On this day page marker white background
This botanical history post was featured on The Daily Gardener podcast:

Click here to see the complete show notes for this episode.

July 17, 1996

Today marks the passing of that most illustrious garden maestro, Sir Geoffrey Jellicoe, a man who wielded landscape like some wield a pen—with absolute authority and breathtaking vision.

One feels compelled to acknowledge that while death may claim the gardener, it certainly shall never claim his gardens.

Jellicoe, blessed with a multitude of talents that would make lesser mortals green with envy, found his true calling in the arrangement of earth and flora, boldly declaring landscape design as "the mother of all arts."

How fitting that such a maternal metaphor should come from one who birthed over 100 magnificent landscapes across our globe during his prodigious 70-year career! He was, of course, among the venerable founding members of the Landscape Institute—an organization that continues to benefit from his considerable shadow.

Among his creations stands the John F Kennedy memorial site, nestled alongside the Thames in Berkshire—a place where water and stone speak more eloquently of remembrance than any flowery eulogy ever could.

His final ambitious project—one might call it his magnum opus—was to be the Moody Gardens in Galveston, Texas.

Here, Jellicoe envisioned visitors traversing nothing less than the entire history of landscape itself! Imagine walking from the Garden of Eden, through ancient Egyptian paradise gardens, culminating in a design inspired by Thomas Mann's The Magic Mountain.

Such magnificent audacity!

As the Moody Garden website rather plaintively acknowledges:

"It was the culminating work of his design career but has not, as yet, been implemented. We live in hope."

Indeed, we do live in hope, dear readers.

Though one cannot help but wonder if modern sensibilities could possibly execute such a grand vision with the required subtlety.

When pressed about his favorite among his many green children, Jellicoe confessed particular affection for his Hemel Hempstead Water Gardens. Created not merely for beauty's sake—though beauty they certainly possess—but to elevate the everyday existence of townspeople.

How revolutionary!

A garden meant not for aristocratic contemplation but for common pleasure!

The design features an ingenious canal system with dams and charming bridges that escort visitors from mundane parking lots to commerce. Practical, yes, but infused with such artistry that one hardly notices the utilitarian purpose.

Perhaps most revealing is how Jellicoe drew inspiration for this canal from one of Paul Klee's serpentine paintings.

The master himself explained:

"The lake is the head and the canal is the body," wrote Jellicoe in his book Studies in Landscape Design. "The eye is the fountain; the mouth is where the water passes over the weir.

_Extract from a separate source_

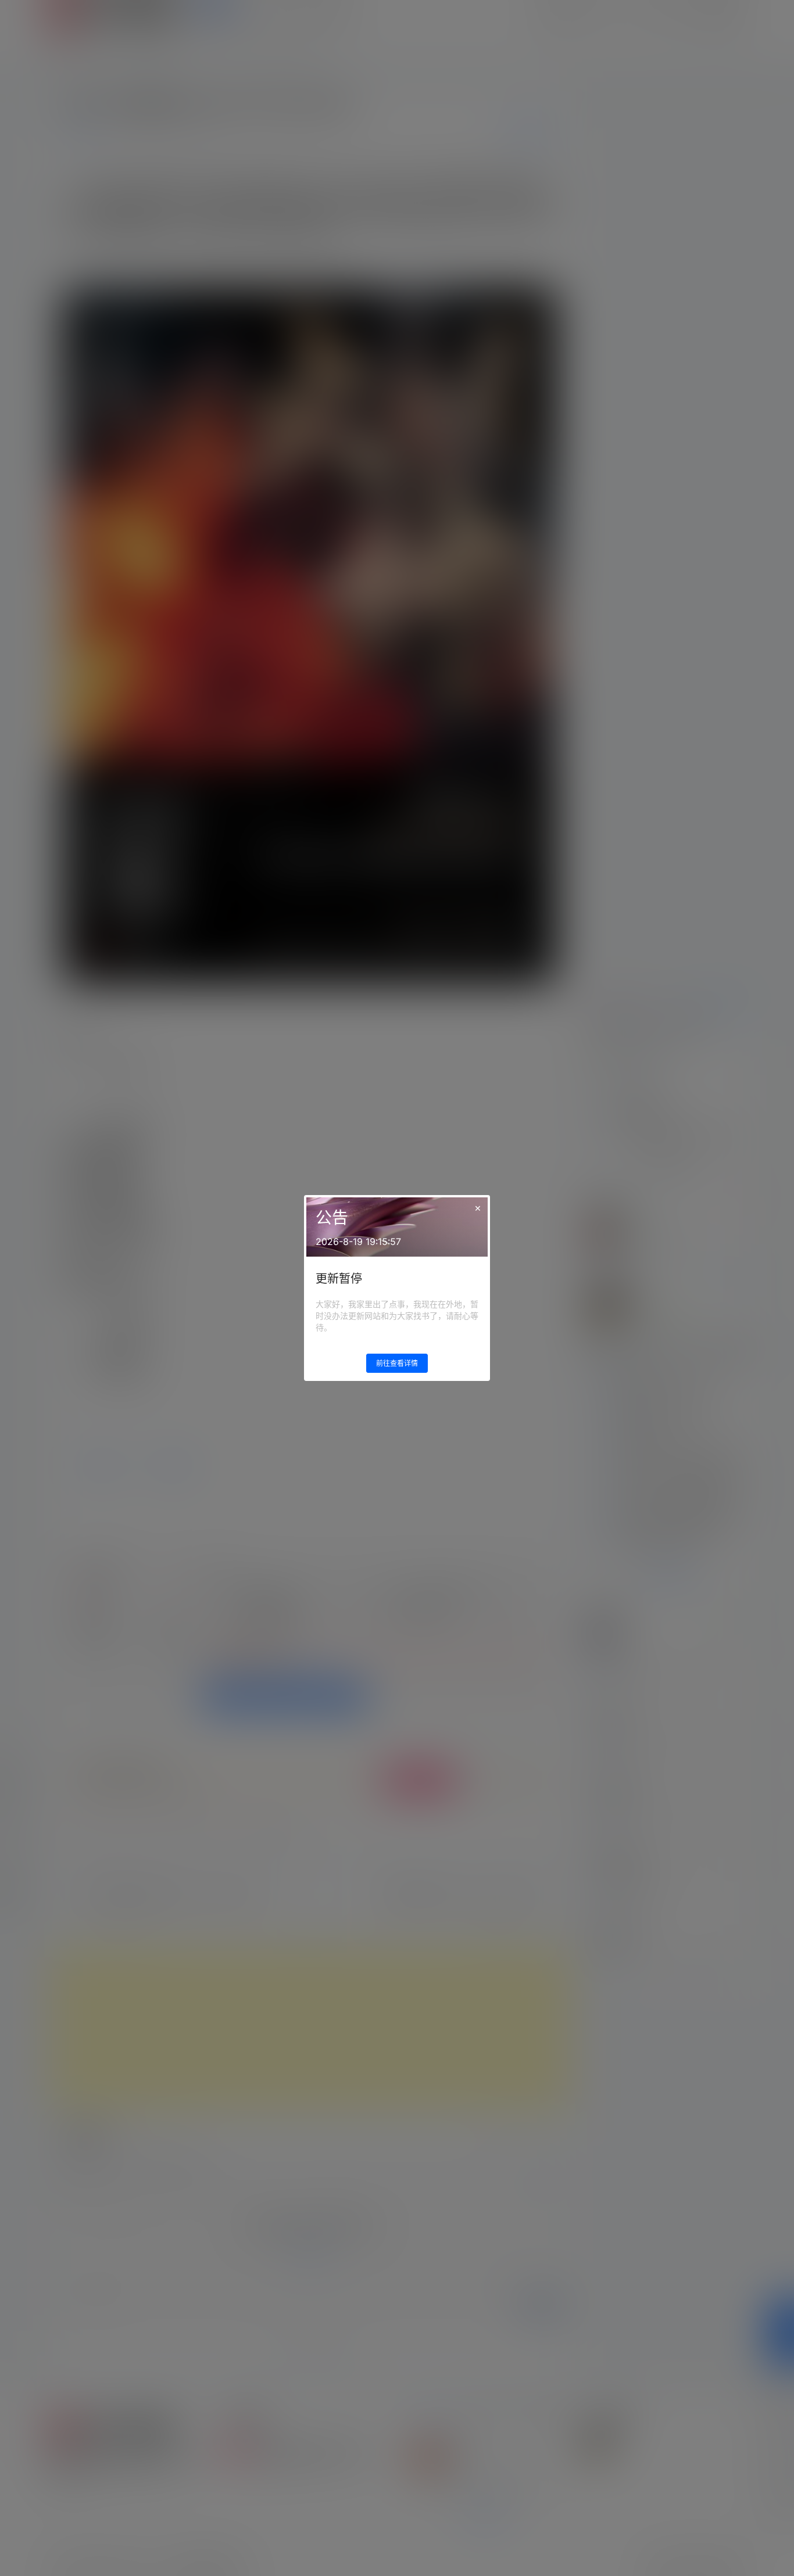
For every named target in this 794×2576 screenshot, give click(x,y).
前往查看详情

The formal and partly classical flower gardens are like a howdah strapped to its back. In short, the beast is harnessed, docile, and in the service of man."

What exquisite imagery!

A serpent of water, tamed and ornamental, yet still possessing its primordial power beneath the civilized veneer.

Is this not the very essence of all great gardens?

Nature, that most willful of creatures, momentarily yielding to human desire while maintaining its essential character.

As we gardeners plunge our hands into soil today, let us remember Jellicoe's greatest lesson: that a garden is never merely plants arranged pleasingly, but rather a conversation between humanity and the natural world—a dialogue that continues long after its creator has departed.